Verify Stokes' theorem for $F=2yzi-(x+3y-2)j+(x^2+z)k$ where $S\subset \mathbb{R}^3$ be the surface of intersection of the cylinders $x^2 + z^2 = a^2$ and $x^2 + y^2 =a^2$ in the first octant.
I have evaluated the line integral $\int_C F.dr=-\frac{a^2}{12}(3\pi+8a)$ where C is the boundary of the surface S with four segments as shown in the fig with arrows.

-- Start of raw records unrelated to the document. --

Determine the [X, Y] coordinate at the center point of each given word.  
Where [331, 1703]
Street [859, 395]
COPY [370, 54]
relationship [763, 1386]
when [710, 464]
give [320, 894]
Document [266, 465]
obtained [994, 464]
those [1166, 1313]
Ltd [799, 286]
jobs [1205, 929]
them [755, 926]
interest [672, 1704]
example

I want to find the surface integral $\int\int_S curl\,F\cdot n\, dS$
$curl F=-2(x-y)j-(1-2z)k$, $n=\frac{yj+zk}{a}$, $dS=\frac{a}{z}dxdy$,
I am unable to solve $\int\int_S curl\,F\cdot n\, dS$. Please help me to solve it.
Best Answer
Please note that at the intersection of both surfaces, $x^2 + y^2 = x^2 + z^2 \implies y = z$
Surface $x^2 + y^2 = a^2$ should be parametrized as,
$ \phi(z, t) = (a \cos t, a \sin t, z)$ with normal vector $ \vec n_1 = (a \cos t, a \sin t, 0)$
There is also a small mistake in your curl. It should be, $\nabla \times \vec F = \langle 0, 2 (y - x), - (1 + 2z) \rangle$
The surface integral is,
$ \displaystyle \int_0^{\pi/2}\int_0^{a \sin t} 2a^2 \sin t ~(\sin t - \cos t) ~ dz ~ dt $
Similarly surface $x^2 + z^2 = a^2$ can be parametrized as $(a \sin t, y, a \cos t)$ with normal vector $ \vec n_2 = (a \sin t, 0, a \cos t)$
The surface integral is,
$ \displaystyle \int_0^{\pi/2}\int_0^{a \cos t} - a \cos t ~(1 + 2 a \cos t) ~ dy ~ dt $
Adding both, we do get $ ~~\displaystyle -\frac{a^2}{12}(3\pi+8a)$.